There are limitations to the present study. First is the short follow-up of 2 years. Although only long-term results should be considered valid, initial evaluation of bony alterations is necessary to identify undesirable results (53). Early migration analysis may allow a prediction of implant survival (47) and the reaction of environmental bone in the early stage may help to predict the long-term outcome. Second, the method used to measure subsidence lacks some accuracy in comparison to radiostereometric analysis (RSA) or EBRA (Einzel-Bild-Röntgen-Analyse) analysis. Nevertheless, Bieger et al (24) recommended the greater and lesser trochanter as well as the shoulder of the implant as reference structures for the evaluation of implant subsidence on plain radiographs.
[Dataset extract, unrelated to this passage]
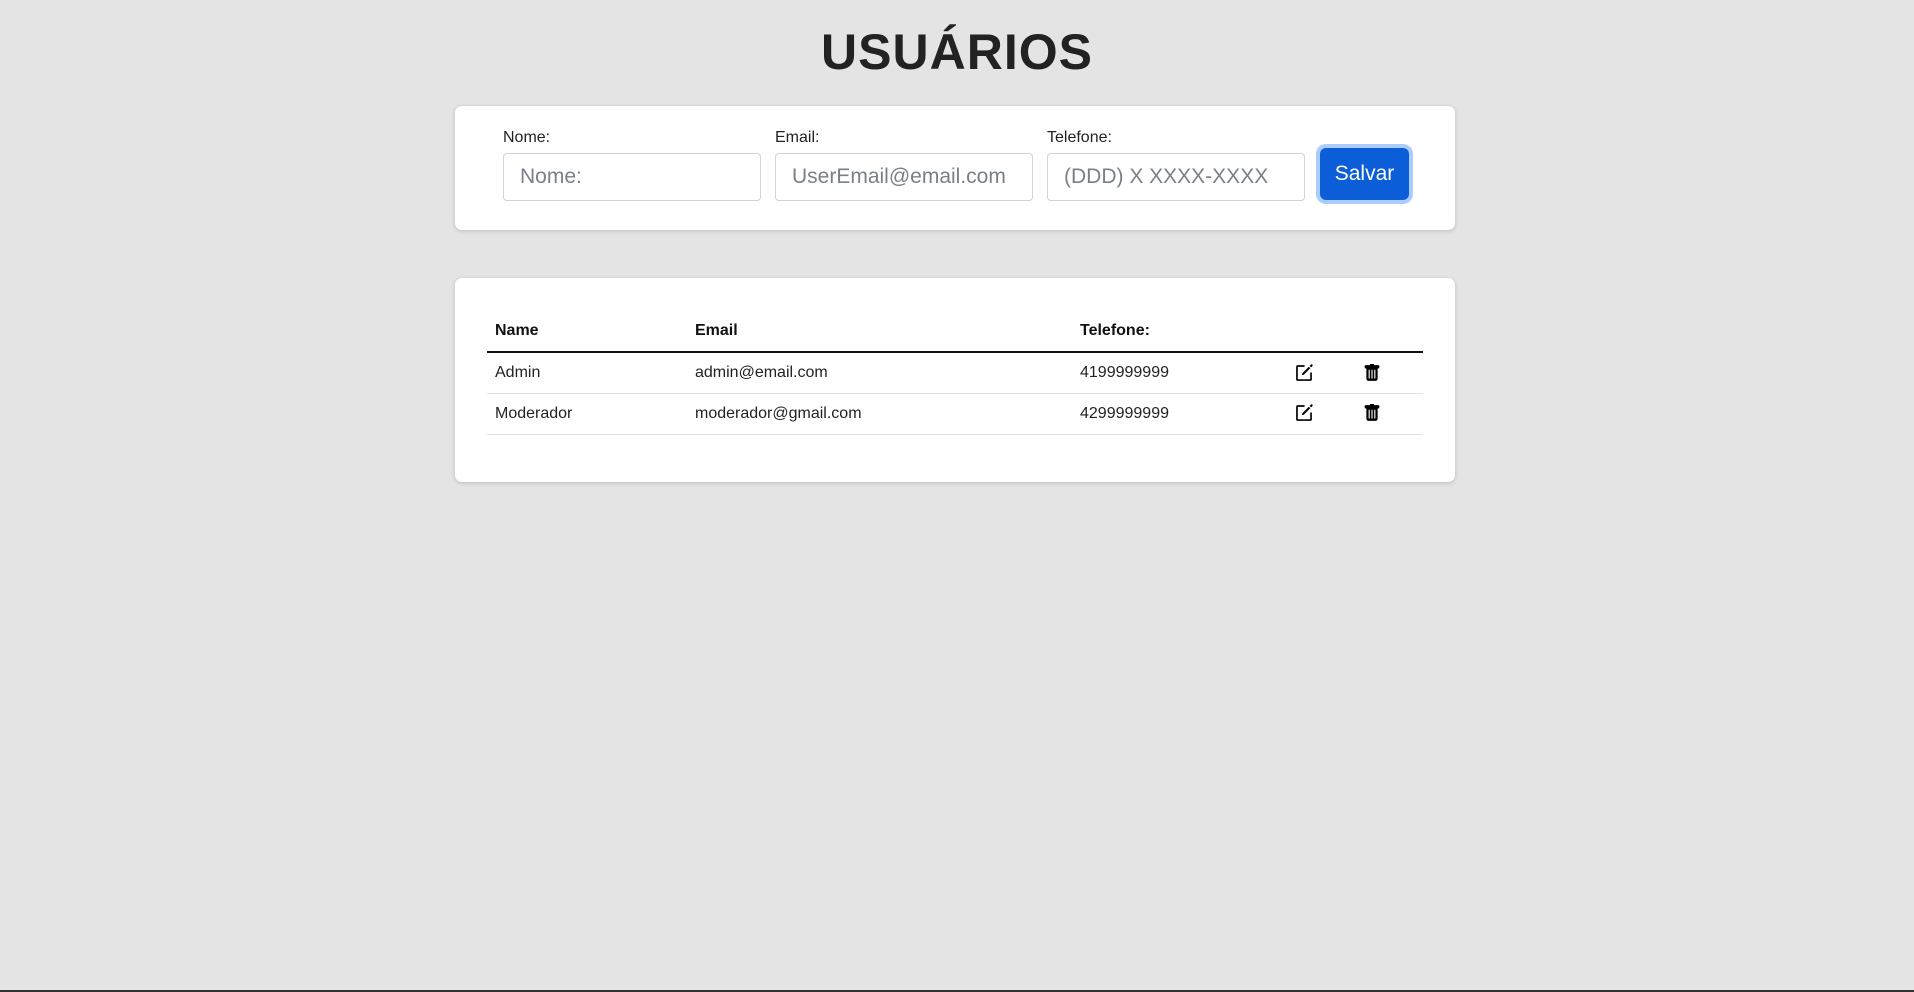 The height and width of the screenshot is (992, 1914). I want to click on user-form-card: Nome: Email: Telefone: Salvar, so click(955, 168).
Accuracy was shown to be between ±1.3 mm and ±4.6 mm depending on the different distances measured and the usage of the conventional or digital method. Therefore, according to Bieger et al (24) subsidence of an implant should not be assumed before a determined difference of 2 mm as a minimum. In the near future an EBRA evaluation will be done using the investigated stem to confirm the results. Also, the radiological method used to evaluate femoral bone loss and stress-shielding is rather inaccurate compared to the usage of DEXA scans. However, given the size of the collective this method would have resulted in intense effort and costs. Future investigations will have to verify the results. As a third limitation, since the Orthopaedic Department of St. Josefs Hospital Wiesbaden is a reference clinic of the investigated stem, the results have to be confirmed by other clinics.
Conclusion
The low incidence of bony alterations after a follow-up of 2 years indicates stable and durable osteointegration and normal load distribution of the investigated short-stem. Almost no progression of very mild initial subsidence underlines these findings. The results of this radiographic analysis give support to the principle of using metaphyseal anchoring, calcar guided short-stems. Future investigations should evaluate whether these results are maintained at a long-term follow-up.
Footnotes
Financial support: Mathys Ltd. Switzerland funded the cost for additional outpatient radiological follow-up examinations.
Conflict of interest: Prof. Dr. Joachim Pfeil and Prof. Dr. Werner Siebert have a contract as medical advisor to Mathys Ltd. Bettlach, Switzerland. All other authors declare that they have no conflict of interests.